LEARNING HOW POWERFUL PRAYER IS

All useful Christians must be enrolled in the school of prayer. Therefore, looking back over those long, tearing months in the South Pacific during World War II, I see with gratitude that God was bringing me into a new relationship with him through prayer. The ceaseless struggle to witness to all my rowdy friends on board (where I never knew of another professing Christian or saw another Bible), coupled with each long night standing watch on the flying bridge, taught me much about prolonged prayer. Nights under the stars as the ship rose and plunged under the swells, God met with me in prayer. Sometimes it was anguished prayer. My teenager’s world was blasting apart, but as I looked into the beautiful night skies of the South Pacific, God drew near and spoke in his language to my heart. At times, I was so transported that I wished to be nowhere else than there with him. At these times, the war and my homesickness became incidental.

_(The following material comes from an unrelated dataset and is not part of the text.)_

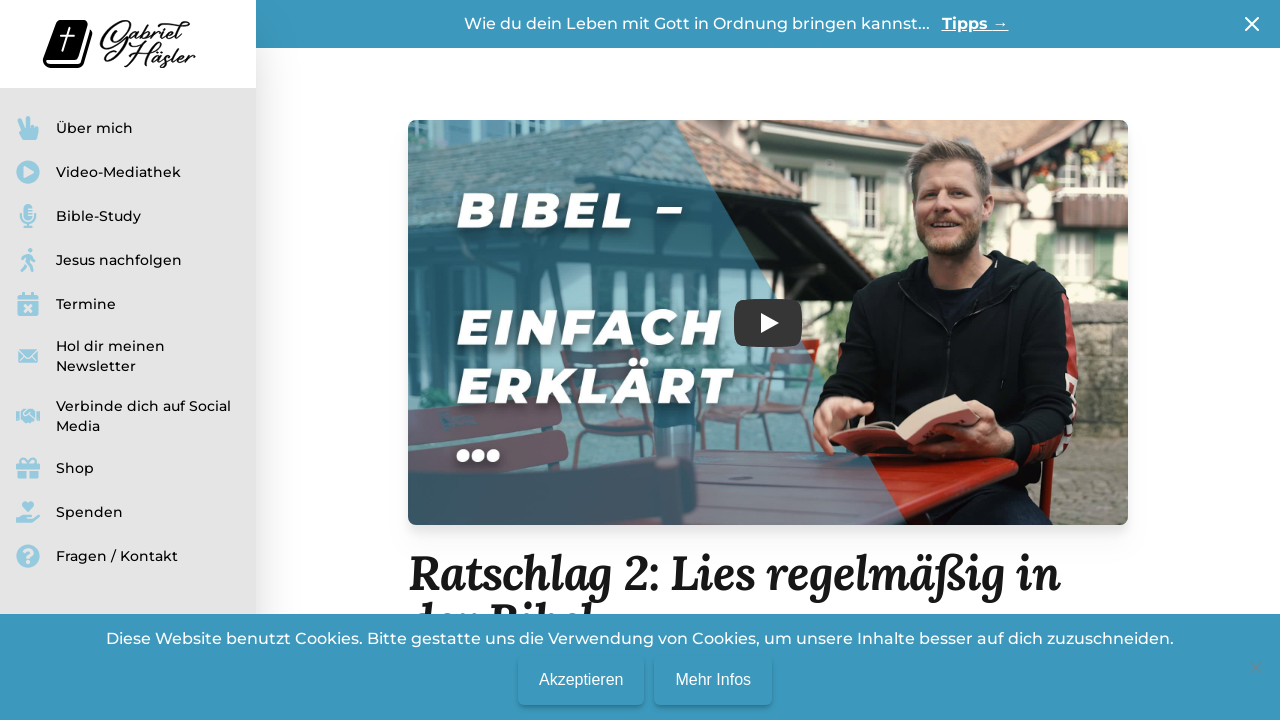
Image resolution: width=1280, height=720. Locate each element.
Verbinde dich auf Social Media (123, 416)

A climatic moment in my entire South Pacific experience began one evening seated on the fantail of the ship reading with misty eyes a stack of sixty-five letters that I had just received from home. They had finally caught up to our ship after many weeks of no mail. With choking emotion there at anchor just off one of the Solomon Islands, I made three definite requests to Jesus Christ:

  1. That I might somehow be spared to see my parents again. (I had not seen them since the bus whisked me away for boot camp.)
  2. That I could be transferred some place where I might have instructions on how to preach God’s Word in daily witness to other sailors and how to answer their ceaseless challenges. (Often as many as six or eight would gather at a time around me, plying me with questions and taunting, “How can you have any fun when you go into town?”—meaning sex and drinking mostly.)
  3. That I might receive further technical training in caring for the complicated sonar equipment. (Often it would malfunction or break down in submarine-infested waters, and the responsibility weighed heavily on me to discover and fix the problems, which put my entire ship in jeopardy, as well as any vessels we might be screening from submarine attack.)

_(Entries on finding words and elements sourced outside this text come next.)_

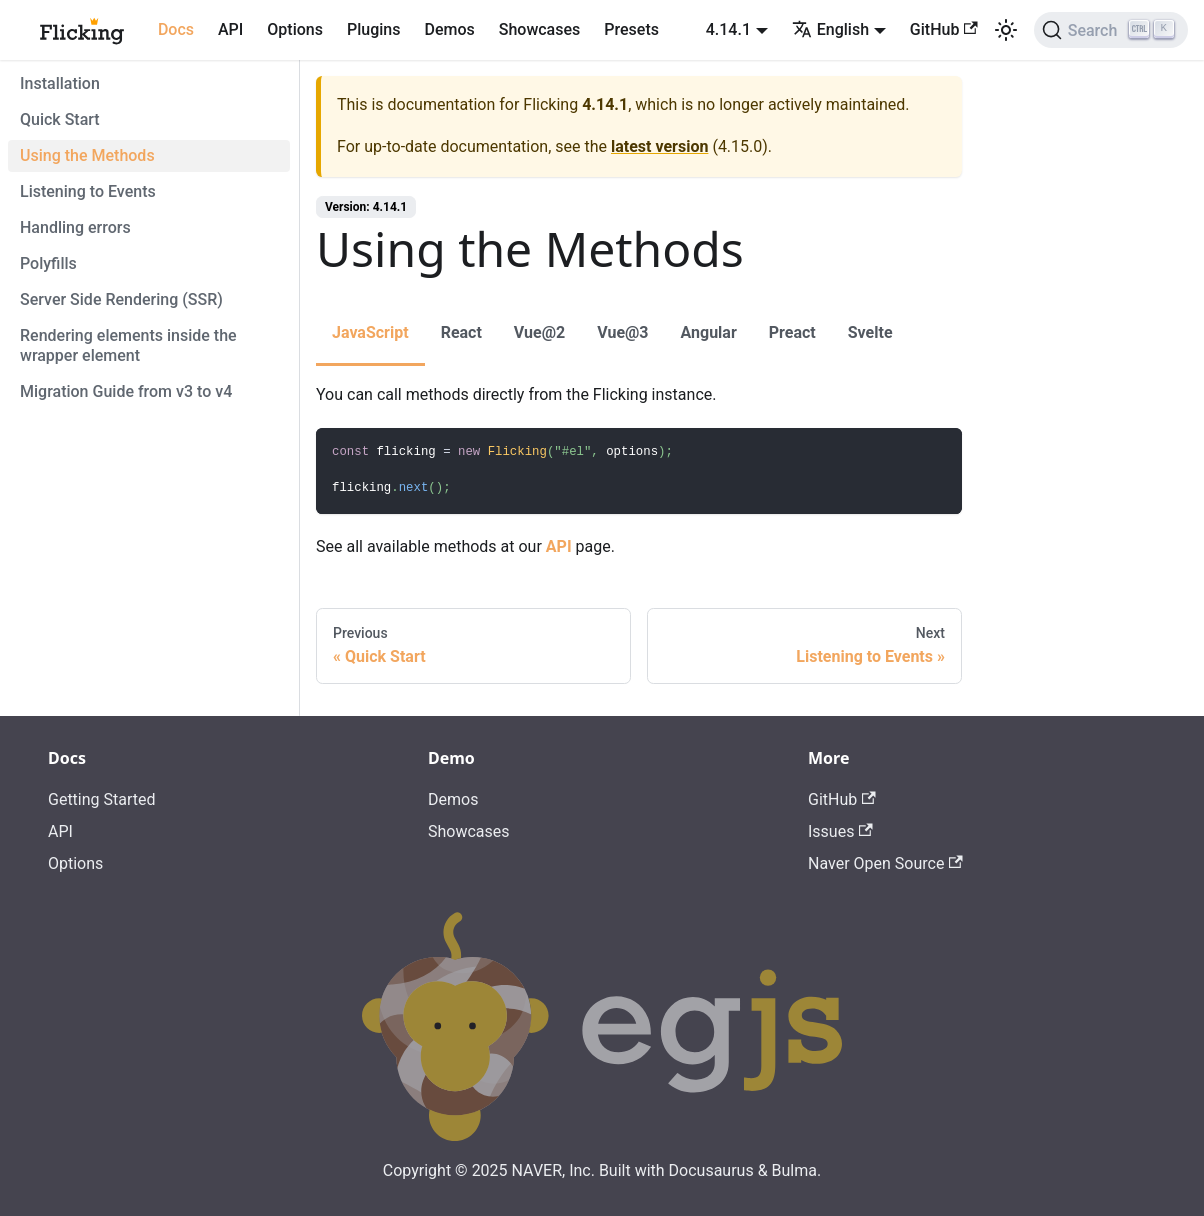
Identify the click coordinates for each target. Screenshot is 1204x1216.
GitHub (944, 29)
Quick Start (60, 119)
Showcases (540, 29)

The very next morning after this crisis time in prayer, I remember consciously saying inwardly, “I believe this is the day of answer to all my prayer!” Humanly speaking, this was utterly unthinkable. As we all knew, our future offered exactly two options: our ship would be shot up and maybe sunk, or else we would serve out the war fighting in the South Pacific.

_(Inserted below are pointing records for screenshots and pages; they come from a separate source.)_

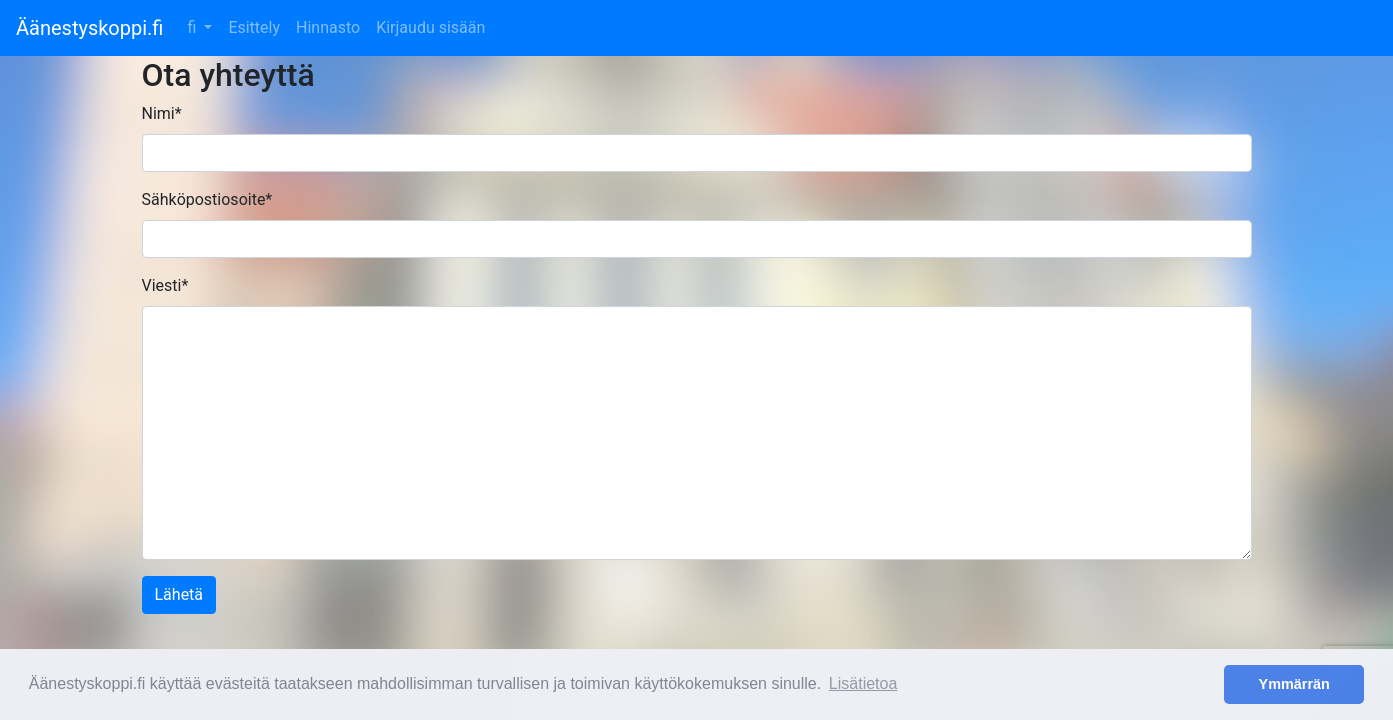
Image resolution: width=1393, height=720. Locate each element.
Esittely (254, 27)
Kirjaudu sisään (430, 27)
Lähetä (179, 594)
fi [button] (193, 27)
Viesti (165, 285)
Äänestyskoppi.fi (89, 28)
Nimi (162, 113)
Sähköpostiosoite (207, 199)
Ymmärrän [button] (1294, 684)
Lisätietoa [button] (863, 683)
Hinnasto (328, 27)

Here is what happened later that very day: I received a summons by loudspeaker to go directly to the sonar officer’s stateroom. Though I frequently got such calls, this time my heart was pounding so hard that I paused a moment before knocking. The officer sat at his desk with a serious expression, and there before him was a letter. It seemed to me that I knew exactly the news it would contain—but it was utterly impossible! How could one man on a ship in the middle of the Pacific ever receive an order to be transported off that ship? And how could such an order ever be carried out?

As to the first “impossibility,” a seaplane had landed in the water near our ship and signaled to us that they had an official order for the captain. Our small boat brought the letter, which ended up there on the sonar officer’s desk. It was nothing less than an order for the transfer of one man back to Chicago for advanced training in radar and sonar. The captain had selected me to be that man, and I was ordered to pack immediately. All my shipmates lined the starboard deck to see me ferried off to the nearest island, from which I was to make my way back home as best I could. It turned out to be a harrowing experience, but God got me through it.

So it was that all three of my urgent requests were fully granted. I got home again to see my parents, and for months in Chicago I reveled in the fellowship and instruction at Moody Church, even as I was getting the best of advanced training in radar and sonar.  Sadly, my ship suffered heavy casualties from several direct hits in combat at this time.

Perhaps there are two special reasons for thrilling experiences in prayer early in a Christian’s life. First, God is merciful in his dealings with those who are beginners. Second, beginners are often simple in their faith; they simply believe God.